MATERIAL SHOWN:
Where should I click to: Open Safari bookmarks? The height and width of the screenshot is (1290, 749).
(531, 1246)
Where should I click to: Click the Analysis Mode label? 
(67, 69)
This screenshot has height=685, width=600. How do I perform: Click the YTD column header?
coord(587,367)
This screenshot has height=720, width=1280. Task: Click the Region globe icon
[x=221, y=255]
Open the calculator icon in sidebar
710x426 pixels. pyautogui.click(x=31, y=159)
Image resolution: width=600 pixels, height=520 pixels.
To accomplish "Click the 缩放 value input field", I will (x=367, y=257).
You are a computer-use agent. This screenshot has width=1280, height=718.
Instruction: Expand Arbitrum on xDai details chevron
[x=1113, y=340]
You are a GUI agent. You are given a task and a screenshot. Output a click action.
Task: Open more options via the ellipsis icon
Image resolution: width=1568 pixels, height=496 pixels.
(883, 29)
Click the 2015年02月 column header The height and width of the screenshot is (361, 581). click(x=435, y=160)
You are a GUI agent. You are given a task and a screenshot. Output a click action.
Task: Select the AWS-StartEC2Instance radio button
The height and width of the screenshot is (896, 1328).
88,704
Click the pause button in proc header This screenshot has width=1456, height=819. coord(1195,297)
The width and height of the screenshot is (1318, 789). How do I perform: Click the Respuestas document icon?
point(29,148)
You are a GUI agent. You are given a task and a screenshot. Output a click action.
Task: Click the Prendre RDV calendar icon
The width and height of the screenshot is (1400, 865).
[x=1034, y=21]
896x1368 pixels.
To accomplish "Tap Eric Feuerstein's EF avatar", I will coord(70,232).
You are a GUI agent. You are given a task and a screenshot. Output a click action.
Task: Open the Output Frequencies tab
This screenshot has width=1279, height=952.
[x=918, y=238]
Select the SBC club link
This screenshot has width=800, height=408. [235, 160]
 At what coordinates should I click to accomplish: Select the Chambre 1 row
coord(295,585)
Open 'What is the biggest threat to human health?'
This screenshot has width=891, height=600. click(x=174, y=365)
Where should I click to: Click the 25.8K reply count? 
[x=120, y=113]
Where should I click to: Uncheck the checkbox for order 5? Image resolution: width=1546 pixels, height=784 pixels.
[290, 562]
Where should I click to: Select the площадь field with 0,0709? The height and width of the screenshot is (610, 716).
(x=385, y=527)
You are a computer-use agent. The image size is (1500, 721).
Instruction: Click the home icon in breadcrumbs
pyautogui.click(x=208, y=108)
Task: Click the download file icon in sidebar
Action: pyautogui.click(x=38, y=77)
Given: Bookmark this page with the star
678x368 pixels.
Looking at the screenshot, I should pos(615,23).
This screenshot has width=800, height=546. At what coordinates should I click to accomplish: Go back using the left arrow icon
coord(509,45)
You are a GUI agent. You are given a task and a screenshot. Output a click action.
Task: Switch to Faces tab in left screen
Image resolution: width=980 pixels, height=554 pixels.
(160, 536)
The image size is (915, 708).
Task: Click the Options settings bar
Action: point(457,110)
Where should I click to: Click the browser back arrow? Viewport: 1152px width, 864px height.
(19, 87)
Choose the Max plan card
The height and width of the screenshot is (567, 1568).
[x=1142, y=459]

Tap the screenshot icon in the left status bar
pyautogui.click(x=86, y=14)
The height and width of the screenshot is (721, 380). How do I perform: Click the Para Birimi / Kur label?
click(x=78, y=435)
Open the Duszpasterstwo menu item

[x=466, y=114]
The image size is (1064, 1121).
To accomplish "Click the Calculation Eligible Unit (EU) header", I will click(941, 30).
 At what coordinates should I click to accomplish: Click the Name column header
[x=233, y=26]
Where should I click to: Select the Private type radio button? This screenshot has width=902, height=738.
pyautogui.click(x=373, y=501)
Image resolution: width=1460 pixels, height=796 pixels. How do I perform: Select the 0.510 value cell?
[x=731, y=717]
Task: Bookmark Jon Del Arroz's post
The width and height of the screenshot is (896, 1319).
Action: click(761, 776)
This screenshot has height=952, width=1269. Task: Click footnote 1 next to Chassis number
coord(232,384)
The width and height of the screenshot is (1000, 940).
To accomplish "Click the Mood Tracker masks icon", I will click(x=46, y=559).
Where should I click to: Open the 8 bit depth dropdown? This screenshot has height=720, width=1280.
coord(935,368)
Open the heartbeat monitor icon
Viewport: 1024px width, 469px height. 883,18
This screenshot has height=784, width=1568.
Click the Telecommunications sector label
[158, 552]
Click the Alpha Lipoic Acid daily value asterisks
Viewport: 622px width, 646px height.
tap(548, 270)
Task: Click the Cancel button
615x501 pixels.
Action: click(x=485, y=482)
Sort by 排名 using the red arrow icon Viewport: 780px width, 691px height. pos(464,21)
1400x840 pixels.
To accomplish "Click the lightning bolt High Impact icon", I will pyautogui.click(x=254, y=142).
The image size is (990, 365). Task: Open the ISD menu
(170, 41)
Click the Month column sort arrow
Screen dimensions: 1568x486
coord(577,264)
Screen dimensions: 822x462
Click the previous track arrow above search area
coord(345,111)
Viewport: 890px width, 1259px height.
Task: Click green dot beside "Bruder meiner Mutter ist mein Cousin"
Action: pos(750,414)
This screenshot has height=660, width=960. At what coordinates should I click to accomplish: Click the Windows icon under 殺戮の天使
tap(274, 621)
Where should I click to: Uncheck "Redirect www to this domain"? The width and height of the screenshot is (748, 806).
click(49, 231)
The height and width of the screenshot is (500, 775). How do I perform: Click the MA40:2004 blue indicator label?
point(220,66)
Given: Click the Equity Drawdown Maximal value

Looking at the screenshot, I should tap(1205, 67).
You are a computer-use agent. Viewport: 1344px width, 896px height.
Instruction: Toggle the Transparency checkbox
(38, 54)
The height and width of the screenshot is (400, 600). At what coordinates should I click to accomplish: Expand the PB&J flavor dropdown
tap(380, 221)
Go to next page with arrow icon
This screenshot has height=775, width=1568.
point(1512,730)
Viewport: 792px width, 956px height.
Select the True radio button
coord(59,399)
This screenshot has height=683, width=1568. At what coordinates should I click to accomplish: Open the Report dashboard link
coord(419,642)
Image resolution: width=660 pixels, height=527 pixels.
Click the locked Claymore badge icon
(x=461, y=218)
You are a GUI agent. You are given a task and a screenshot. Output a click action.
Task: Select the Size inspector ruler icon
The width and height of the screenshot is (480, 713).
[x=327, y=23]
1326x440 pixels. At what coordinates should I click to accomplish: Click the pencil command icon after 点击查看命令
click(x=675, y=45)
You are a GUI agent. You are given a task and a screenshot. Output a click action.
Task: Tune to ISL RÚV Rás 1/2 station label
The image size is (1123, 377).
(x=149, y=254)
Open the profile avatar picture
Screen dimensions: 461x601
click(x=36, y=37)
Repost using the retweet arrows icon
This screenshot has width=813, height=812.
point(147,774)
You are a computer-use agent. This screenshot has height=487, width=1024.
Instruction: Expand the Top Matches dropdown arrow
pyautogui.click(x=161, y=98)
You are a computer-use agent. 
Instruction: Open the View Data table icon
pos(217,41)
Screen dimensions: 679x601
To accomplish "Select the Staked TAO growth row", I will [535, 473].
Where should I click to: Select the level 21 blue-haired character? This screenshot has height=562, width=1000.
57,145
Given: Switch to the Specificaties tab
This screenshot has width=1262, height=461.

WHAT YOU HAVE TO DO:
The word "will" appears in some lines of the data. Copy every one of those lines.

WRITTEN ANSWER:
To accomplish "Click the 缩放 value input field", I will (x=367, y=257).
To accomplish "Tap Eric Feuerstein's EF avatar", I will coord(70,232).
To accomplish "Click the Calculation Eligible Unit (EU) header", I will click(941, 30).
To accomplish "Click the Mood Tracker masks icon", I will click(x=46, y=559).
To accomplish "Click the lightning bolt High Impact icon", I will pyautogui.click(x=254, y=142).
To accomplish "Select the Staked TAO growth row", I will [535, 473].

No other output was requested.